## [Exercise task]
Determine how many lines in the records below contain the word "will", and reply with that number alone.

## [Data provided]

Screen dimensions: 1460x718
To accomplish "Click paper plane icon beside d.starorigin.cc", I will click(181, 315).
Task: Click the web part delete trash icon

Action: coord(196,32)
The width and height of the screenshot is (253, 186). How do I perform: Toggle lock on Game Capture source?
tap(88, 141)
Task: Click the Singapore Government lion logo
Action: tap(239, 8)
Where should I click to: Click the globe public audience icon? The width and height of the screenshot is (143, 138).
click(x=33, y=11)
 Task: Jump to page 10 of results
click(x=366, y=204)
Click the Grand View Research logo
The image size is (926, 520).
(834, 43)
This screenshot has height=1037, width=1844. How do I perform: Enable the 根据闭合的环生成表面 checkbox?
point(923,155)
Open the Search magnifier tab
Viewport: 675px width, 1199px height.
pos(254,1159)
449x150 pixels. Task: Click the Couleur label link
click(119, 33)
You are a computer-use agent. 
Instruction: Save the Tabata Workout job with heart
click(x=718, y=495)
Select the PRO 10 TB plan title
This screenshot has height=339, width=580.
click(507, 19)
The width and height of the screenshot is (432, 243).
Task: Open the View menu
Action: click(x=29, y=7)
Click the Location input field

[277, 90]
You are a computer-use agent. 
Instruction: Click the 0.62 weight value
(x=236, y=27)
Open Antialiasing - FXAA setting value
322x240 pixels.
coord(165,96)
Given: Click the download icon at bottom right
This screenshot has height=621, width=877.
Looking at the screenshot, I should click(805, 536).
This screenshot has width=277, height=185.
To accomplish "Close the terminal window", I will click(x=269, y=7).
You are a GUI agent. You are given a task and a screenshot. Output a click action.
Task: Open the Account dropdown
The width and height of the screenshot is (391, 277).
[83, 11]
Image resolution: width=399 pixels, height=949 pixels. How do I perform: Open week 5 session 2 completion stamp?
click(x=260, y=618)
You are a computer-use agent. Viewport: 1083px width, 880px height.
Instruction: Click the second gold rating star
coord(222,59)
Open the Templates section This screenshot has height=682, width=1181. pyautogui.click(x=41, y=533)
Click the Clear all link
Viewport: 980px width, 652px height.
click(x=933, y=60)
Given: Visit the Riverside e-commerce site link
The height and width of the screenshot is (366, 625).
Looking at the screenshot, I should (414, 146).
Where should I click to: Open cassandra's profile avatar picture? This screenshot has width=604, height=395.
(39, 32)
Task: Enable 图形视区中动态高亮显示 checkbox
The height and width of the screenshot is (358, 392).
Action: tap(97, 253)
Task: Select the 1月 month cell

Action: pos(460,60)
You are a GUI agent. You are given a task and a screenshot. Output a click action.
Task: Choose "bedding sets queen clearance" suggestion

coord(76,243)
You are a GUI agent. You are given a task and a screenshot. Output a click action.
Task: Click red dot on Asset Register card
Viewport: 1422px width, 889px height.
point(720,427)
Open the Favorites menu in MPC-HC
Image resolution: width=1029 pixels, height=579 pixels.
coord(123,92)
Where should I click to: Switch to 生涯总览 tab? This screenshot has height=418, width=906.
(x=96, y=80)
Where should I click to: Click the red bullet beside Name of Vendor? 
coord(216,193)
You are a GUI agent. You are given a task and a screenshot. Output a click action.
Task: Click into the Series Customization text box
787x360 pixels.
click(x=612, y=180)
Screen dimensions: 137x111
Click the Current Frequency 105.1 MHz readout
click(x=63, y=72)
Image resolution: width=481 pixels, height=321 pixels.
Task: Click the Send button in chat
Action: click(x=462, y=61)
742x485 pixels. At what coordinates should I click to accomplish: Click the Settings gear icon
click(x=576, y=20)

## [Response]
2